My initial reaction to Mr. Chopra’s annecdotal citation of this fact was beyond dubious. However, it bloody well is true! Not only is it true, but these jobs-gone-begging are generally high-paying jobs. Yup. I’ve seen it confirmed in multiple places, most recently in the just released report of President Obama’s Jobs and Competitiveness Council chaired by Jeff Immelt of G.E.
Mr. Immelt and Ken Chenault (CEO of American Express) co-wrote an editorial that prominently notes this employment conundrum. They write in the Wall Street Journal (6/13/11), “There are more than two million open jobs in the U.S., in part because employers can’t find workers with the advanced manufacturing skills they need. The private sector must quickly form partnerships with community colleges, vocational schools and others to match career training with real world hiring needs.” (I find it amusing, if a bit hypocritical, that the politically connected CEO of G.E, which contributed millions to the election of the current President and coincidentally paid zero taxes last year, suggests that the “private sector,” meaning mostly small businessmen like you and me, should “quickly” solve the problem.)
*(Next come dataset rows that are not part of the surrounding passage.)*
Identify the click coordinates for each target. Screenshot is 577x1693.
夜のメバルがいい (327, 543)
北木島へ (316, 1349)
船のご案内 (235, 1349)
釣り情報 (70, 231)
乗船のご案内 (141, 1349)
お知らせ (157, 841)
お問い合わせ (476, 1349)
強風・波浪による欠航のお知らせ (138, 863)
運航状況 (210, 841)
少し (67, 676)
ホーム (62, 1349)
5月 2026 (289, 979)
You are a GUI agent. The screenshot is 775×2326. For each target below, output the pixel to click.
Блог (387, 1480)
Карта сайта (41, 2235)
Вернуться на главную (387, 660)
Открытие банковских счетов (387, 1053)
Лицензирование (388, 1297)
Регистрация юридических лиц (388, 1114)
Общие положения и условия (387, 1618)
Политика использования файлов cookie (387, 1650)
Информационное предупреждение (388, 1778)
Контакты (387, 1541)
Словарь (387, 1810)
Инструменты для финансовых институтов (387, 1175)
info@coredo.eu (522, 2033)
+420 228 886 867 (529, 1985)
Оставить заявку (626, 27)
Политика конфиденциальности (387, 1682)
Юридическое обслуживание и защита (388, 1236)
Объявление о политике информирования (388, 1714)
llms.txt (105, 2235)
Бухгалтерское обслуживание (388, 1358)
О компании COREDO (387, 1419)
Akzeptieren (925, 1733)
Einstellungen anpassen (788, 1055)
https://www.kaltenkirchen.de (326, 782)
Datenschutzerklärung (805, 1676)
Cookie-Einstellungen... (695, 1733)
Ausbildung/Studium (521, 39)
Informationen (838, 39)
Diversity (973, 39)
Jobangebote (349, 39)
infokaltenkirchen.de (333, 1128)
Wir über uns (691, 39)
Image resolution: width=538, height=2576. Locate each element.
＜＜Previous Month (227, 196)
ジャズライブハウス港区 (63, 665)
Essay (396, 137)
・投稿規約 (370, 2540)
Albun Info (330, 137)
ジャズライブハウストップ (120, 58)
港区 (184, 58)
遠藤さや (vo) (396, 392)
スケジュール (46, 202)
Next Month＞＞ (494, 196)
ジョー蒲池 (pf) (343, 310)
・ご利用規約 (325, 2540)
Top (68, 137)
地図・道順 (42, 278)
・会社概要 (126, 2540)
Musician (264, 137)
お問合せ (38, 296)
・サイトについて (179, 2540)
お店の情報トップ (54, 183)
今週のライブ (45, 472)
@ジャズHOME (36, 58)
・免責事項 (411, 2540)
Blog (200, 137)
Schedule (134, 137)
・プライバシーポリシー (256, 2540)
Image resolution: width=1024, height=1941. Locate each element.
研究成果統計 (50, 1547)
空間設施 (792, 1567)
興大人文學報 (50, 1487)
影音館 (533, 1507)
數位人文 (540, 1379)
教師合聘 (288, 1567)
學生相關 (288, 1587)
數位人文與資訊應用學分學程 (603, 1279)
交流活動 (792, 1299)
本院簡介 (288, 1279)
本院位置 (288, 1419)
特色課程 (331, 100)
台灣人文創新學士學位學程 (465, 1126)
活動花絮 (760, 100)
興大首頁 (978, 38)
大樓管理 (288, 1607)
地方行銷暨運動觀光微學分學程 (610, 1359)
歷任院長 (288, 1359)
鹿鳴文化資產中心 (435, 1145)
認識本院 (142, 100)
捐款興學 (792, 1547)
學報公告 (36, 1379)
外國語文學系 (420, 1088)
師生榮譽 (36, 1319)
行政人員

Last Friday, July 15, Alan Greenspan also spoke to this. He told The Globalist, “In the United States, we are in the process of seeing the baby boomers–the most productive, highly skilled educated part of our labor force–retire. They are being replaced by groups of young workers who have regrettably scored rather poorly in educational match-ups over the last two decades.” Indeed.
One solution I see is clearly to keep these skilled baby boomers working years longer. (I previously posted about this on June 29, 2010 if you want to read more.) Employers and HR people need to get this message. The recent Associated Press–LifeGoesStrong.com poll finds that most boomers consider old age to now begin at 70, and over a quarter of boomers aver you’re not old till you’re 80. In what I see as a coming age of austerity and probable entitlement cut-backs, there will also be need for older, skilled workers to work much longer before going quietly into that good night.
As the late Andre Maurois says in The Aging American (1961), “Growing old is no more than a bad habit which a busy man has no time to form.” Thanks, Andre.